=== Begin Enclosure ===

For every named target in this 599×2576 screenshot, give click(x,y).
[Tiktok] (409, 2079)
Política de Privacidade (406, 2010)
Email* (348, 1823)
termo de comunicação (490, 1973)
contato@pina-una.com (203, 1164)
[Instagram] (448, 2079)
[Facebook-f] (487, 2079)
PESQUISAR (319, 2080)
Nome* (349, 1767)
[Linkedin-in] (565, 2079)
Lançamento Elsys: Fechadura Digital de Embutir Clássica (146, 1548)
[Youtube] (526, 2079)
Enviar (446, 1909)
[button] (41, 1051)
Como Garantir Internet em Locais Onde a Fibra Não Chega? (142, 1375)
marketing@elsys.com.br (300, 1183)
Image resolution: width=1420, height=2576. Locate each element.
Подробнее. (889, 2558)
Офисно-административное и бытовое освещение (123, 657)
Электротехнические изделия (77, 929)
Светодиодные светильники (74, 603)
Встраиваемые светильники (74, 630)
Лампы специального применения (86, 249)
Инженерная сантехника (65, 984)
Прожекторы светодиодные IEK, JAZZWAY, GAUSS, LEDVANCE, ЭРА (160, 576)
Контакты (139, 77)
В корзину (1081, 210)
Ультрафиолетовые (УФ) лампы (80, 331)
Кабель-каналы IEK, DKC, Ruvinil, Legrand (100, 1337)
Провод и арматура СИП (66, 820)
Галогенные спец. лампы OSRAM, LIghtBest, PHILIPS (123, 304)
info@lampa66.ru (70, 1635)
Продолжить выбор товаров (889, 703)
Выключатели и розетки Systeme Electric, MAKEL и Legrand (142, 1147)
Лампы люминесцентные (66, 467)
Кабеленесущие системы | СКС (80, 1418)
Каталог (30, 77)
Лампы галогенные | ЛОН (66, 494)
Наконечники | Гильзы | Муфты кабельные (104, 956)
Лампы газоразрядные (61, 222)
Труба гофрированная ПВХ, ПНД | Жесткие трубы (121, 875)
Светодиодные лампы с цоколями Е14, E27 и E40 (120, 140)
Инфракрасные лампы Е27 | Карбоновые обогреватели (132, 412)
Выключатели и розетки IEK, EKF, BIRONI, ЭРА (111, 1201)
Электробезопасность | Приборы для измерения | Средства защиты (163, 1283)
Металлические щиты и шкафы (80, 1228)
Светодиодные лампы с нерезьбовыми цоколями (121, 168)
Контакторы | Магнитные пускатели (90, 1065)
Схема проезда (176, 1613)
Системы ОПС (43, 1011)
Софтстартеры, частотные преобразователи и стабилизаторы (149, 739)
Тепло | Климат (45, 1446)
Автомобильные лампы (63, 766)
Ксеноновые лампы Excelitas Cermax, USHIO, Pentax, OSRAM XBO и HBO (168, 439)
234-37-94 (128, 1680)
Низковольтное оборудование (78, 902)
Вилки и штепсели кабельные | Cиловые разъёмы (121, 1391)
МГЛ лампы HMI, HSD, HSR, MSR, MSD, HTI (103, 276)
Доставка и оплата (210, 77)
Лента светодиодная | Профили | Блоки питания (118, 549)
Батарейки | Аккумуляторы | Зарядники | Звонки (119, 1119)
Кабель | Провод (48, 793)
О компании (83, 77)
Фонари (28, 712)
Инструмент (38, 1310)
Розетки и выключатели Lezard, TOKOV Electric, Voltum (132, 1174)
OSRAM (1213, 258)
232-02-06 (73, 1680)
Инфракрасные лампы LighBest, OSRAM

=== End Enclosure ===

• [TASK REQUIREMENTS] Retype only the stretch of lines above starting at the one with "[button] (41, 1051)" and stopping at the one with "Ультрафиолетовые (УФ) лампы (80, 331)", exactly as written, with both kept.

• [ANSWER SECTION]
[button] (41, 1051)
Como Garantir Internet em Locais Onde a Fibra Não Chega? (142, 1375)
marketing@elsys.com.br (300, 1183)
Image resolution: width=1420, height=2576. Locate each element.
Подробнее. (889, 2558)
Офисно-административное и бытовое освещение (123, 657)
Электротехнические изделия (77, 929)
Светодиодные светильники (74, 603)
Встраиваемые светильники (74, 630)
Лампы специального применения (86, 249)
Инженерная сантехника (65, 984)
Прожекторы светодиодные IEK, JAZZWAY, GAUSS, LEDVANCE, ЭРА (160, 576)
Контакты (139, 77)
В корзину (1081, 210)
Ультрафиолетовые (УФ) лампы (80, 331)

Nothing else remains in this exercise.